### Material for the task

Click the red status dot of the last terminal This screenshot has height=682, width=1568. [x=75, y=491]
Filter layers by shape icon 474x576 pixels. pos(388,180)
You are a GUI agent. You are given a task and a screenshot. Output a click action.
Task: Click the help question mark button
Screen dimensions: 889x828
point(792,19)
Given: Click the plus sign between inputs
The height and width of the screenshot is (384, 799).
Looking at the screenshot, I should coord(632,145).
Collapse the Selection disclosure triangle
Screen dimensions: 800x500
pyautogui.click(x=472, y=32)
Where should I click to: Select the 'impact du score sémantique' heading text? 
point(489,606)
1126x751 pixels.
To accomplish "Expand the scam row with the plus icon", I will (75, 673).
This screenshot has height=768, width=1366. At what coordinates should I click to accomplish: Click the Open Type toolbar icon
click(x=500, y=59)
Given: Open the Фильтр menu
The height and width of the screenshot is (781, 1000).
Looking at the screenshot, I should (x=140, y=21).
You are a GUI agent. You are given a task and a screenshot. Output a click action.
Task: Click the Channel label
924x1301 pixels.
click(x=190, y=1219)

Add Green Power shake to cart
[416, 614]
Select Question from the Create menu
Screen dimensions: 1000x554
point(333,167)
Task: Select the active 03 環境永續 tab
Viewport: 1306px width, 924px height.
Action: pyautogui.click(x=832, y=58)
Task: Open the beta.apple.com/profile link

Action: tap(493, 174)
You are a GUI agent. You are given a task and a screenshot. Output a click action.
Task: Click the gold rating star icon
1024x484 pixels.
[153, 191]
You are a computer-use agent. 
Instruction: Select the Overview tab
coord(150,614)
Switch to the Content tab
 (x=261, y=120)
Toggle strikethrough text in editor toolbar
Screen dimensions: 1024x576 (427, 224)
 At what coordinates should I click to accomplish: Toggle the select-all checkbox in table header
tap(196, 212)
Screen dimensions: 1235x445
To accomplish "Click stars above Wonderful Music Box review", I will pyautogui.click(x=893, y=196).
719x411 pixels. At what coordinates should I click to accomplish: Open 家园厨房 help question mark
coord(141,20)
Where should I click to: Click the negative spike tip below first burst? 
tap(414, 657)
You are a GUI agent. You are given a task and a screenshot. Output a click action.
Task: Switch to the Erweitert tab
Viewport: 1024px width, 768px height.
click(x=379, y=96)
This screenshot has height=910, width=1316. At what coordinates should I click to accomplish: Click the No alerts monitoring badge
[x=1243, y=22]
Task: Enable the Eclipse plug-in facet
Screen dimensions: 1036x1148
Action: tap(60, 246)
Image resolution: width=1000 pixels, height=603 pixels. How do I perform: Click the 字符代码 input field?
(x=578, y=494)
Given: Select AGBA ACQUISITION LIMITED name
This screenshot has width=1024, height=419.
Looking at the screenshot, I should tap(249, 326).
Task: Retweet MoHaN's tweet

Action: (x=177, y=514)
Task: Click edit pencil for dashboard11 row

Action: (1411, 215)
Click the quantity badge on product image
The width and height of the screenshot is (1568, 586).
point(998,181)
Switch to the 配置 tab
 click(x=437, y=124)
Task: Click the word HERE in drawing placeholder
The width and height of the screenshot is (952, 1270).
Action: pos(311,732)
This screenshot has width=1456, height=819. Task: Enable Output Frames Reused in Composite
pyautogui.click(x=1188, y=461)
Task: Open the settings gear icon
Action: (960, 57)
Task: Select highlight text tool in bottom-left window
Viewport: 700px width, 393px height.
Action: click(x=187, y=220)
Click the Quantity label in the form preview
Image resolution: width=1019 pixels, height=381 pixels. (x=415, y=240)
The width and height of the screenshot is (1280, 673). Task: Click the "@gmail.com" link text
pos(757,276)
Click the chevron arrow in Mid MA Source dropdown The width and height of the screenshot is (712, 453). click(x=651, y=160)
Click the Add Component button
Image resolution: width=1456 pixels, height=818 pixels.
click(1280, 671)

### What you should do
Look above for the line with "Viewport: 1024px width, 768px height." and the line with "Task: Click the word", and reproduce exactly those two lines plus every line between, nothing more.

### Response
Viewport: 1024px width, 768px height.
click(x=379, y=96)
This screenshot has height=910, width=1316. At what coordinates should I click to accomplish: Click the No alerts monitoring badge
[x=1243, y=22]
Task: Enable the Eclipse plug-in facet
Screen dimensions: 1036x1148
Action: tap(60, 246)
Image resolution: width=1000 pixels, height=603 pixels. How do I perform: Click the 字符代码 input field?
(x=578, y=494)
Given: Select AGBA ACQUISITION LIMITED name
This screenshot has width=1024, height=419.
Looking at the screenshot, I should tap(249, 326).
Task: Retweet MoHaN's tweet

Action: (x=177, y=514)
Task: Click edit pencil for dashboard11 row

Action: (1411, 215)
Click the quantity badge on product image
The width and height of the screenshot is (1568, 586).
point(998,181)
Switch to the 配置 tab
 click(x=437, y=124)
Task: Click the word HERE in drawing placeholder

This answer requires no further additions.